The pass is local (only considers a BB at a time). In theory, it should
be possible to extend it to run over EBBs, at least in the case of pure
(MEM_READONLY_P) loads, but this is left for future work.
The pass works by identifying two kinds of bases: tree decls obtained
via MEM_EXPR, and RTL register bases in the form of RTL-SSA def_infos.
If a candidate memory access has a MEM_EXPR base, then we track it via
this base, and otherwise if it is of a simple reg + <imm> form, we track
it via the RTL-SSA def_info for the register.
For each BB, for a given kind of base, we build up a hash table mapping
the base to an access_group. The access_group data structure holds a
list of accesses at each offset relative to the same base. It uses a
splay tree to support efficient insertion (while walking the bb), and
the nodes are chained using a linked list to support efficient
iteration (while doing the transformation).
For each base, we then iterate over the access_group to identify
adjacent accesses, and try to form load/store pairs for those insns that
access adjacent memory.
The pass is currently run twice, both before and after register
allocation. The first copy of the pass is run late in the pre-RA RTL
pipeline, immediately after sched1, since it was found that sched1 was
increasing register pressure when the pass was run before. The second
copy of the pass runs immediately before peephole2, so as to get any
opportunities that the existing ldp/stp peepholes can handle.

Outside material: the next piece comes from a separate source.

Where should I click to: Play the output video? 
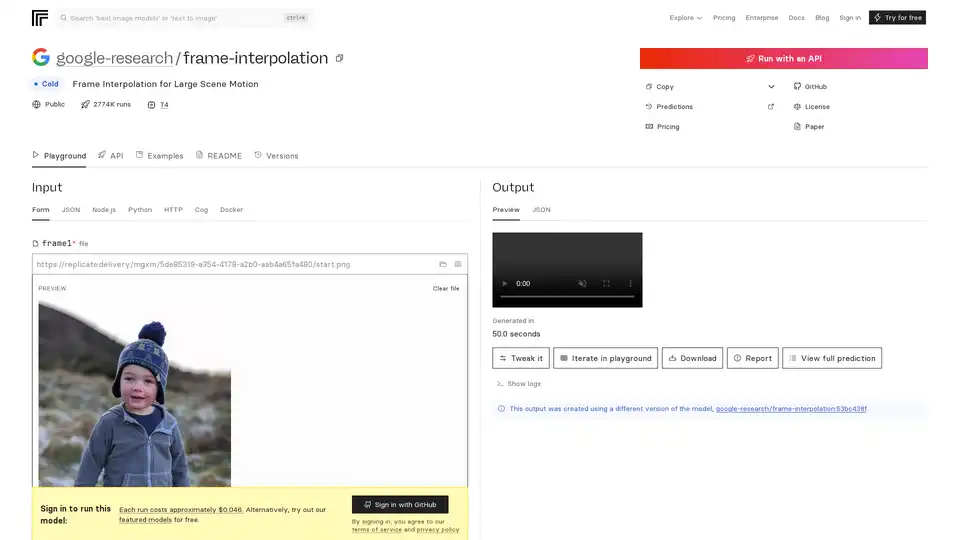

There are some cases that we punt on before RA, e.g.
accesses relative to eliminable regs (such as the soft frame pointer).

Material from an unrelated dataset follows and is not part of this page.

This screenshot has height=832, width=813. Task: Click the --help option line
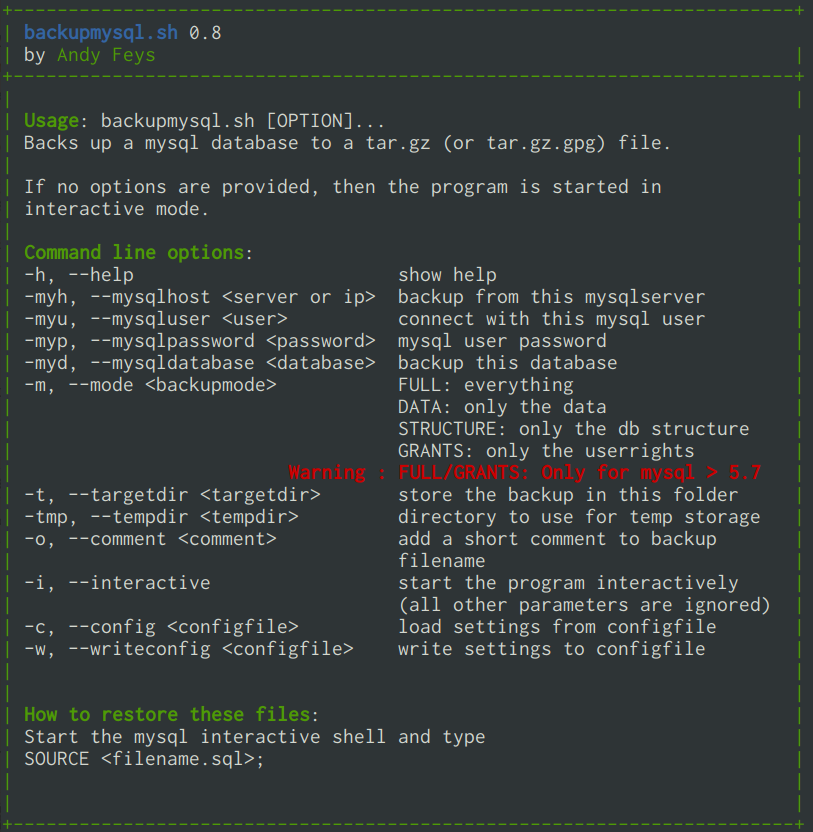tap(79, 275)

We do this since we can't know the elimination offset before RA, and we
want to avoid the RA reloading the offset (due to being out of ldp/stp
immediate range) as this can generate worse code.

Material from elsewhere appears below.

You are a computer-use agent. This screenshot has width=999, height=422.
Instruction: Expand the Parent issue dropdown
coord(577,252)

The post-RA copy of the pass is there to pick up the crumbs that were
left behind / things we punted on in the pre-RA pass. Among other
things, it's needed to handle accesses relative to the stack pointer.
It can also handle code that didn't exist at the time the pre-RA pass
was run (spill code, prologue/epilogue code).
This is an initial implementation, and there are (among other possible
improvements) the following notable caveats / missing features that are
left for future work, but could give further improvements:
- Moving accesses between BBs within in an EBB, see above.
- Out-of-range opportunities: currently the pass refuses to form pairs
if there isn't a suitable base register with an immediate in range
for ldp/stp, but it can be profitable to emit anchor addresses in the
case that there are four or more out-of-range nearby accesses that can
be formed into pairs. This is handled by the current ldp/stp
peepholes, so it would be good to support this in the future.
- Discovery: currently we prioritize MEM_EXPR bases over RTL bases, which can
lead to us missing opportunities in the case that two accesses have distinct
MEM_EXPR bases (i.e. different DECLs) but they are still adjacent in memory
(e.g. adjacent variables on the stack). I hope to address this for GCC 15,
hopefully getting to the point where we can remove the ldp/stp peepholes and
scheduling hooks. Furthermore it would be nice to make the pass aware of
section anchors (adding these as a third kind of base) allowing merging
accesses to adjacent variables within the same section.
gcc/ChangeLog:
* config.gcc: Add aarch64-ldp-fusion.o to extra_objs for aarch64.
* config/aarch64/aarch64-passes.def: Add copies of pass_ldp_fusion
before and after RA.
* config/aarch64/aarch64-protos.h (make_pass_ldp_fusion): Declare.
* config/aarch64/aarch64.opt (-mearly-ldp-fusion): New.
(-mlate-ldp-fusion): New.
(--param=aarch64-ldp-alias-check-limit): New.
(--param=aarch64-ldp-writeback): New.
* config/aarch64/t-aarch64: Add rule for aarch64-ldp-fusion.o.
* config/aarch64/aarch64-ldp-fusion.cc: New file.
* doc/invoke.texi (AArch64 Options): Document new
-m{early,late}-ldp-fusion options.